Naar weSwatini

9 oktober 2018 - Mhlambanyatsi, Zuid-Afrika

Na een tussenstop met overnachting in Nelspruit gaan we vandaag verder naar Umbuso weSwatini, huh naar wat? Dat is Swasi: Koninkrijk eSwatini, wat wij kennen als Swaziland. Het is een eigen landje wat helemaal omsloten is door Zuid Afika en Mozambique. De koning daar is Koning Mswati III die alles bepaalt. Op 19 april 2018 veranderde de koning de voormalige naam Swaziland in Kingdom of eSwatini. Het is ook een bijzondere knakker met 12 vrouwen, 3 verloofdes en 25 kinderen. Dat hij dit jaar 50mis geworden ontgaat ons ook niet. Overal zie je spandoeken en borden hangen ter gelegenheid van zijn verjaardag.

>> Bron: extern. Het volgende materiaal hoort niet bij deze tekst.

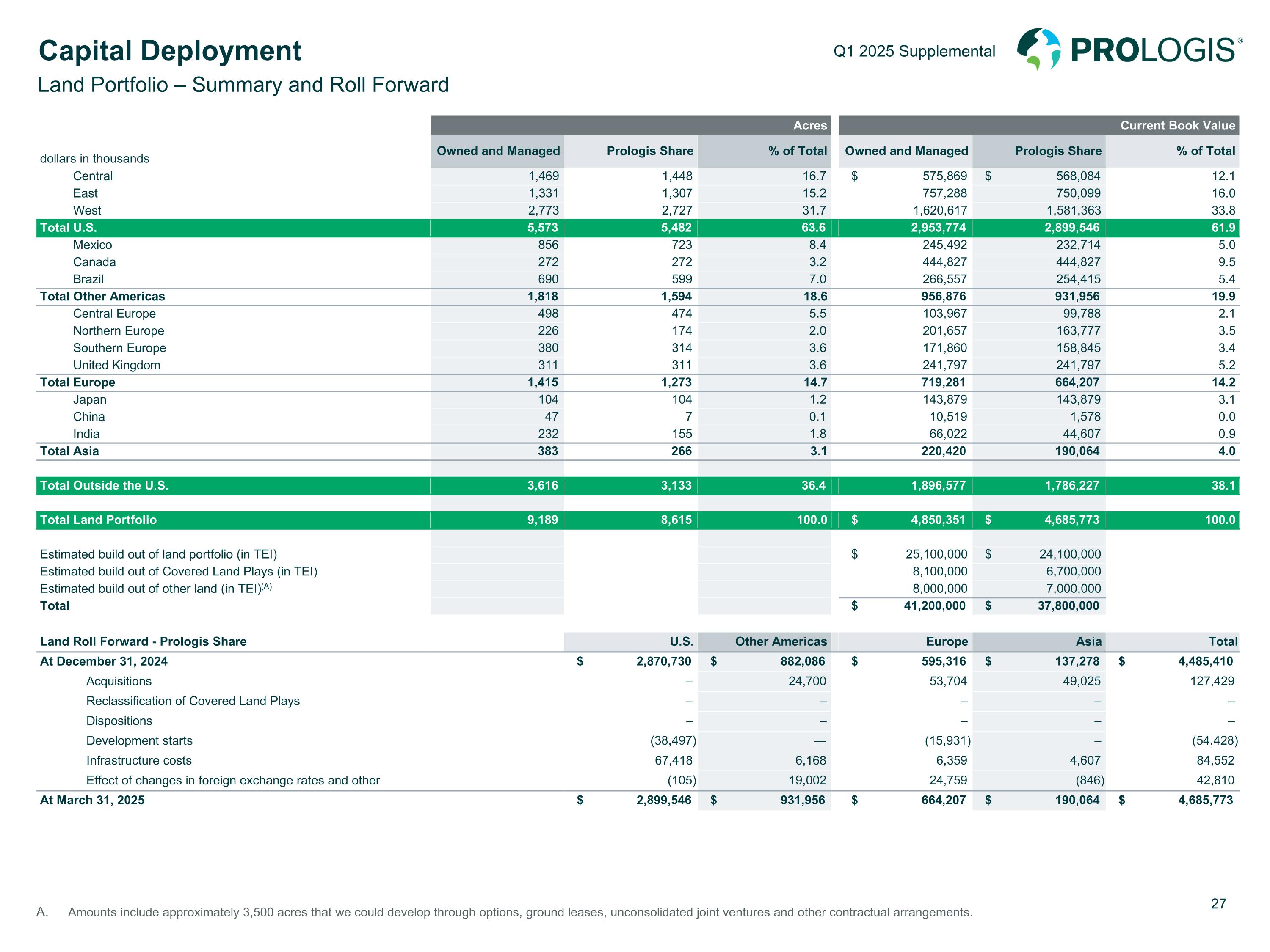Screen dimensions: 1270x952
Task: Click the Total Land Portfolio row label
Action: 98,520
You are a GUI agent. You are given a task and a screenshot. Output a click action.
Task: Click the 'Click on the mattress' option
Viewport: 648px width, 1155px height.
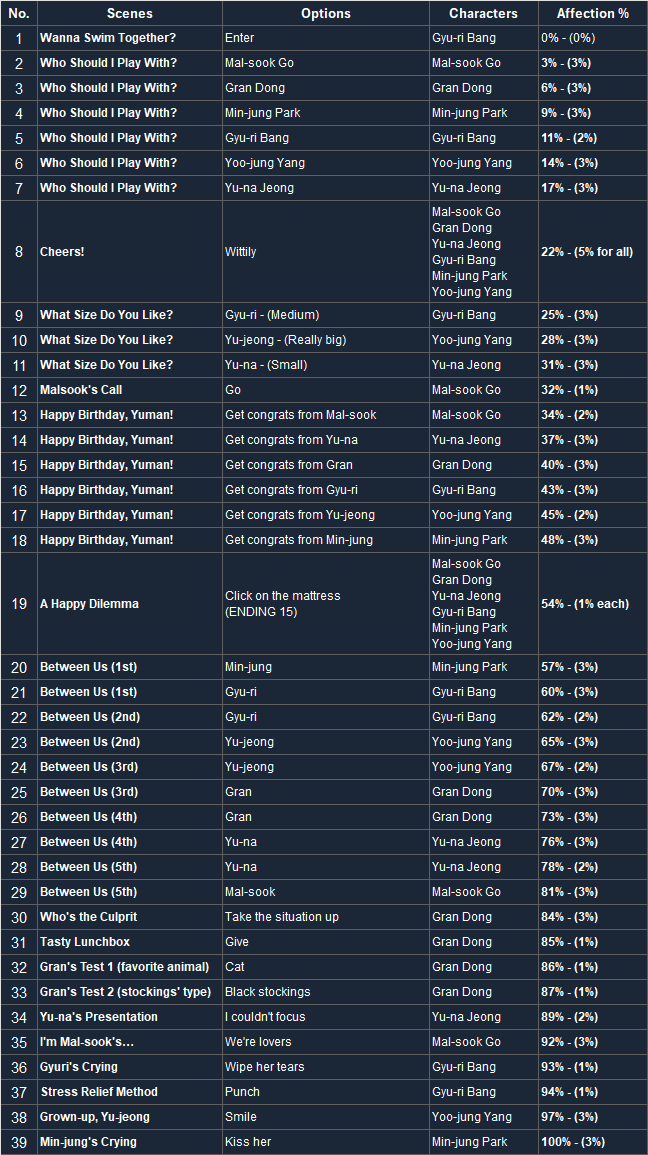(283, 596)
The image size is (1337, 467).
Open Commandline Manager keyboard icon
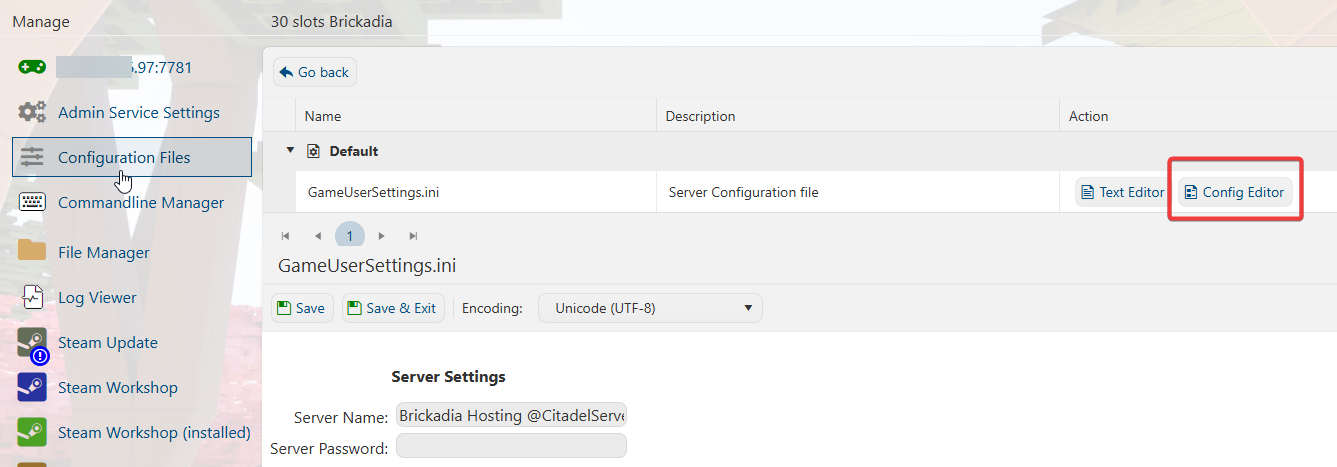tap(32, 202)
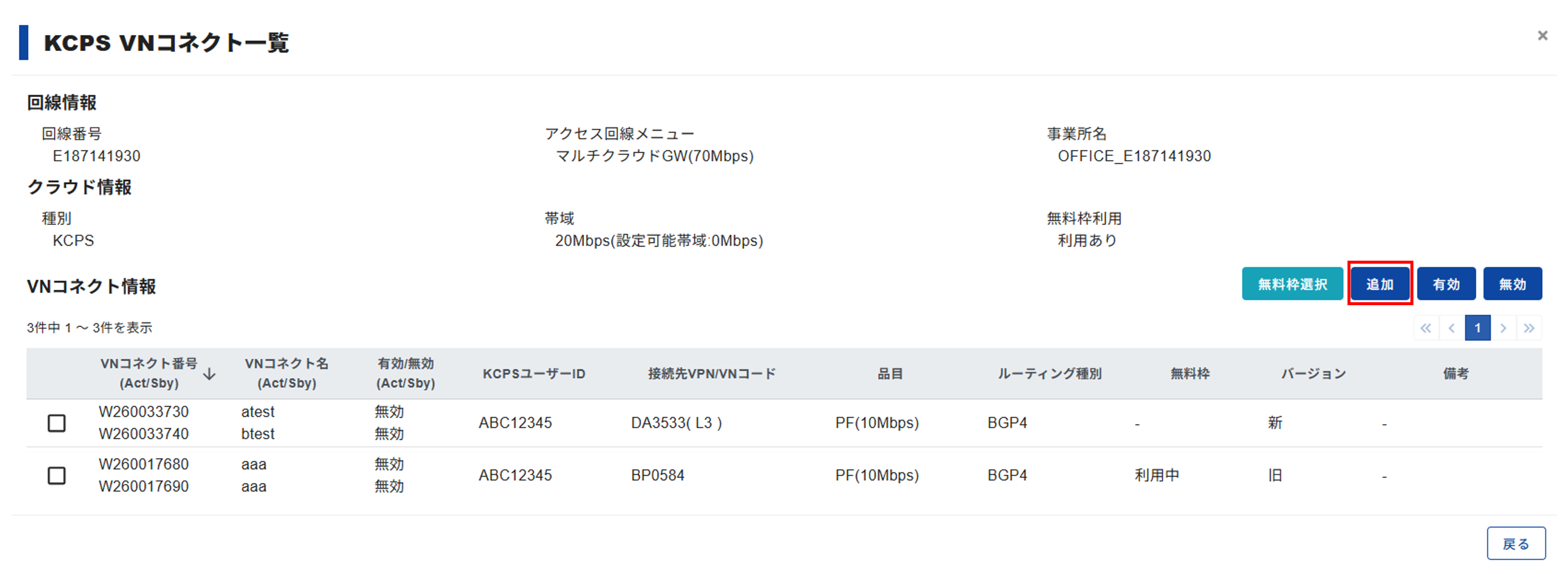Image resolution: width=1568 pixels, height=574 pixels.
Task: Go to next page arrow
Action: pos(1503,328)
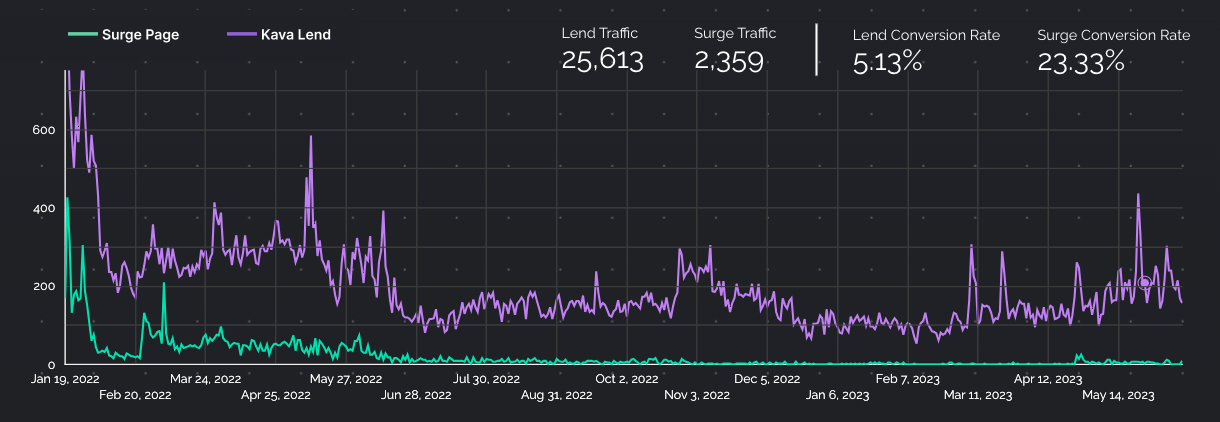This screenshot has height=422, width=1220.
Task: Select the Lend Conversion Rate heading
Action: tap(926, 35)
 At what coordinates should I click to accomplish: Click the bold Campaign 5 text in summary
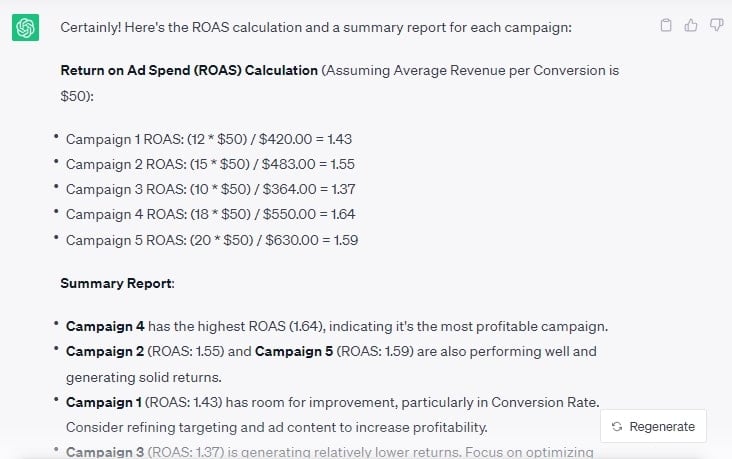click(292, 351)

Maar voordat we Swaziland konden gaan ontdekken, moesten we eerst de grensformaliteiten doen. We kwamen bij de grens aan en op de linker van 2 banen stonden vrachtwagens. De rechter baan was vrij en wij reden dan ook stapvoets door tot bij een controlepost waar een pasr beambten wat verveeld op een bankje zaten. Ik deed m’n raampje open om me te melden, maar ze gebaarden dat ik door kon rijden. Dat deden we tot een loketje, waar iemand ons een formuliertje gaf en gebaarde dat we verder konden. Dus reden we stapvoets verder tot weer een controlepost. De beambte vertelde me dat ik een stempel had moeten halen. We konden de auto parkeren voorbij de controlepost en met hem meelopen naar een kantoor met loketten. Daar aangekomen ging de dame van achter het loket in onze paspoorten op zoek naar een stempel. Een stempel? Ja die hadden we wel gekregen op de luchthaven. Nee er moest ook een vertrekstempel zijn van de autoriteiten van Zuid Afrika. Nou wij hadden niks van stempels gekregen en iedereen had ons doorgelaten. Wij konden dus weer naar buiten en er zat niets anders op dan weer terug te lopen, voorbij het loket en voorbij de nog steeds in dezelfde houding hangende beambren. Net daar voorbij was een kantoortje waar we ons konden uitschrijven, middels een stempel in ons paspoort. We konden weer terug, weer langs de, nu haast naar hun bed verlangende beambten, voorbij het loket van het formuliertje en weer naar het loket met dame die ons eerst ‘geholpen’ had. Zij kon ons formuliertje voorzien van haar stempel. Na dit bezoek moesten we naar een volgend loket waar voor de auto een tolbijdrage moest worden betaald (50 rand, zo’n 3 euro). Ook zij zette een stempel op m’n formuliertje en zo was mijn ‘kaart’ vol. Bij de behulpvaardige douanebeambte gaven we onze paspoorten. Maar hij was allen geïnteresseerd in het formuliertje, waarvan wij van het volledig gestempelde slechts 1 minuut van hebben kunnen genieten, want deze man hield het formuliertje. Nou ja, het zal wel goed wezen.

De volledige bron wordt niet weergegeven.